§ Aim of the exercise: From the entries that follow, reproduce exactly and only the lines from the line with "The image size is (1255, 953)." to the line with "Screen dimensions: 1980x996", endpoints included.
#### Data supplied
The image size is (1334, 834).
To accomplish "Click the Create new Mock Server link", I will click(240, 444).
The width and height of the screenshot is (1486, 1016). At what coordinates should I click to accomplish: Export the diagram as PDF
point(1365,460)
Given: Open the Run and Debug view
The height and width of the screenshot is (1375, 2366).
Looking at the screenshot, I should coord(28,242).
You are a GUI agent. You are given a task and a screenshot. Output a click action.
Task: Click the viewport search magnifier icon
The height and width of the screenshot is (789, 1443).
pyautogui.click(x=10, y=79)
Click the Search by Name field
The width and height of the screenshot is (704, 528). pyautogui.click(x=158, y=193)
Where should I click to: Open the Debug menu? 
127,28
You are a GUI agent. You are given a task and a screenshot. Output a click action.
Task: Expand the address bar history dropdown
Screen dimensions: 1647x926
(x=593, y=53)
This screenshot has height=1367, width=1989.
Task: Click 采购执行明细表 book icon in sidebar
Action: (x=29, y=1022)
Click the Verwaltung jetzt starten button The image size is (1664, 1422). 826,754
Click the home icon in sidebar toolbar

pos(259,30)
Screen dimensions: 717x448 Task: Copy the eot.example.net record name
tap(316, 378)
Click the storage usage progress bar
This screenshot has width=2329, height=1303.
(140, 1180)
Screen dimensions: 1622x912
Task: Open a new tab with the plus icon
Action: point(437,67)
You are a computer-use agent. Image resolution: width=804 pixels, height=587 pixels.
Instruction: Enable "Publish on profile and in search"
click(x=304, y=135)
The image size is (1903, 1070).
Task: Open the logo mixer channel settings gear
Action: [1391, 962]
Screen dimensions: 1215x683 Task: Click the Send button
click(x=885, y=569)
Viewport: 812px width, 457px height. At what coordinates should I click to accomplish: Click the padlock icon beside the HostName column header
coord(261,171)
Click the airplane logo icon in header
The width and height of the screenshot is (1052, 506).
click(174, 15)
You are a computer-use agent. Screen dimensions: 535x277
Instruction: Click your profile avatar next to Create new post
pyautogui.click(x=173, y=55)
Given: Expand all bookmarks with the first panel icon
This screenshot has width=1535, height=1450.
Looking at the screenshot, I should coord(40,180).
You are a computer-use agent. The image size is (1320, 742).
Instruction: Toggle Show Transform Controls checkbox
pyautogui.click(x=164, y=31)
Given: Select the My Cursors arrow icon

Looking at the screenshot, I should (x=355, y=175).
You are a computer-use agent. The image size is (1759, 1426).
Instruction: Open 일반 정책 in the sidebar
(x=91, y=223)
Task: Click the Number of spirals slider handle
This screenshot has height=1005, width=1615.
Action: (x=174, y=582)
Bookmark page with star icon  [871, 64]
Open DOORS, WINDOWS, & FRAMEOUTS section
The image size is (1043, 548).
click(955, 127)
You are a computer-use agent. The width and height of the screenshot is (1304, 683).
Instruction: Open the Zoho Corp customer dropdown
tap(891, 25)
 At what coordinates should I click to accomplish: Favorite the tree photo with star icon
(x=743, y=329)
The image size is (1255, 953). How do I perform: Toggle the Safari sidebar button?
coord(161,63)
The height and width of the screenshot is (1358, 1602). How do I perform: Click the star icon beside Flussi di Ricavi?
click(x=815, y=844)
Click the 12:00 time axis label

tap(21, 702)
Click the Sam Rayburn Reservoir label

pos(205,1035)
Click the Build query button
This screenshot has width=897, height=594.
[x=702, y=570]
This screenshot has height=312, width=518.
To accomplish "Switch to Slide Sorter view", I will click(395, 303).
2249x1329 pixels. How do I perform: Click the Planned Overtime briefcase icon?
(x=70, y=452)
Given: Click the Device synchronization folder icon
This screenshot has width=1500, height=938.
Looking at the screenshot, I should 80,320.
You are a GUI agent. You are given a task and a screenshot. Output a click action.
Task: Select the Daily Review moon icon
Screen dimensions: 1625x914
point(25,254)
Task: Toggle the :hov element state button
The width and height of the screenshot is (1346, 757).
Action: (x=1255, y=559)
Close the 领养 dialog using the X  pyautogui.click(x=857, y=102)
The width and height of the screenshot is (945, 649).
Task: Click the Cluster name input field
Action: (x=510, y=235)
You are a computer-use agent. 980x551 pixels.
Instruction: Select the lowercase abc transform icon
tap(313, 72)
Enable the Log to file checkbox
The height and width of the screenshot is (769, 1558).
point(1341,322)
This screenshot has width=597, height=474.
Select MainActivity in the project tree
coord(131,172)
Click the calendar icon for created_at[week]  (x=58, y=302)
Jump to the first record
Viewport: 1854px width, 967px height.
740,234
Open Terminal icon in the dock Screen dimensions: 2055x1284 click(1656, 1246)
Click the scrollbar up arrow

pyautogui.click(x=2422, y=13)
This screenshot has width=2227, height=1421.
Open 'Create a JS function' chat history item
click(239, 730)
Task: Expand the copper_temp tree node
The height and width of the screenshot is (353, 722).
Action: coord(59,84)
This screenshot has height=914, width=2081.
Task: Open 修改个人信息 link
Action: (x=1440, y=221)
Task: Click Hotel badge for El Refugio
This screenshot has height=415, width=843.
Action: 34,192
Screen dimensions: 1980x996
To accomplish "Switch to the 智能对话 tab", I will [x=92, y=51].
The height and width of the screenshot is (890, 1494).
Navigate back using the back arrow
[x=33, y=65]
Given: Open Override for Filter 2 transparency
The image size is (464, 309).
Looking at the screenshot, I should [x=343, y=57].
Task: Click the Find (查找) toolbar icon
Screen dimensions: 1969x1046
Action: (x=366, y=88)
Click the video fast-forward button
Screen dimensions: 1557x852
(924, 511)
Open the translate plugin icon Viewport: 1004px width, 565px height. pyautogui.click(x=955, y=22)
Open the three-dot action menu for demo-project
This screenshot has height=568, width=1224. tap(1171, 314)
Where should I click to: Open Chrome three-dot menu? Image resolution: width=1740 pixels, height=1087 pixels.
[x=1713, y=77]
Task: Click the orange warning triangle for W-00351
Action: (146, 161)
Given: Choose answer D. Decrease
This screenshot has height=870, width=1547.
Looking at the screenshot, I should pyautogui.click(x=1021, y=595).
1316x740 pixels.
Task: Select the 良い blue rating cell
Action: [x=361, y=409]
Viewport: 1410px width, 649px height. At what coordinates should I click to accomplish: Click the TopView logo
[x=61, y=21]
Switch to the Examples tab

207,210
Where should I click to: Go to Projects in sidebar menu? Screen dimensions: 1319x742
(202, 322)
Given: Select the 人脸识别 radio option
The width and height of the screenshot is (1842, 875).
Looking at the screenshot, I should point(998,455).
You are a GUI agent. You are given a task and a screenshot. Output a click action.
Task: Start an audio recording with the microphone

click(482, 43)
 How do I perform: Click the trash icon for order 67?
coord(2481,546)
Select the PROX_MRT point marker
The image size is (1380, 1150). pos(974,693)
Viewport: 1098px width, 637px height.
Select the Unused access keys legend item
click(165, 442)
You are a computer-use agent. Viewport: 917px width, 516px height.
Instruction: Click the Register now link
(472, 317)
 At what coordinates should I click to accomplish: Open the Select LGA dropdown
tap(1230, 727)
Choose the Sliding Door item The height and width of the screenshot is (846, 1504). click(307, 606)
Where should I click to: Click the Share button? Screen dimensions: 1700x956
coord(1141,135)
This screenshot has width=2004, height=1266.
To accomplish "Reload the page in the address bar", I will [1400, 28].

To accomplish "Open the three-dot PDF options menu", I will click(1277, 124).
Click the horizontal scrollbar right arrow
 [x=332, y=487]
########
§ Written answer:
The image size is (1255, 953). How do I perform: Toggle the Safari sidebar button?
coord(161,63)
The height and width of the screenshot is (1358, 1602). How do I perform: Click the star icon beside Flussi di Ricavi?
click(x=815, y=844)
Click the 12:00 time axis label

tap(21, 702)
Click the Sam Rayburn Reservoir label

pos(205,1035)
Click the Build query button
This screenshot has width=897, height=594.
[x=702, y=570]
This screenshot has height=312, width=518.
To accomplish "Switch to Slide Sorter view", I will click(395, 303).
2249x1329 pixels. How do I perform: Click the Planned Overtime briefcase icon?
(x=70, y=452)
Given: Click the Device synchronization folder icon
This screenshot has width=1500, height=938.
Looking at the screenshot, I should 80,320.
You are a GUI agent. You are given a task and a screenshot. Output a click action.
Task: Select the Daily Review moon icon
Screen dimensions: 1625x914
point(25,254)
Task: Toggle the :hov element state button
The width and height of the screenshot is (1346, 757).
Action: (x=1255, y=559)
Close the 领养 dialog using the X  pyautogui.click(x=857, y=102)
The width and height of the screenshot is (945, 649).
Task: Click the Cluster name input field
Action: (x=510, y=235)
You are a computer-use agent. 980x551 pixels.
Instruction: Select the lowercase abc transform icon
tap(313, 72)
Enable the Log to file checkbox
The height and width of the screenshot is (769, 1558).
point(1341,322)
This screenshot has width=597, height=474.
Select MainActivity in the project tree
coord(131,172)
Click the calendar icon for created_at[week]  (x=58, y=302)
Jump to the first record
Viewport: 1854px width, 967px height.
740,234
Open Terminal icon in the dock Screen dimensions: 2055x1284 click(1656, 1246)
Click the scrollbar up arrow

pyautogui.click(x=2422, y=13)
This screenshot has width=2227, height=1421.
Open 'Create a JS function' chat history item
click(239, 730)
Task: Expand the copper_temp tree node
The height and width of the screenshot is (353, 722).
Action: coord(59,84)
This screenshot has height=914, width=2081.
Task: Open 修改个人信息 link
Action: (x=1440, y=221)
Task: Click Hotel badge for El Refugio
This screenshot has height=415, width=843.
Action: 34,192
Screen dimensions: 1980x996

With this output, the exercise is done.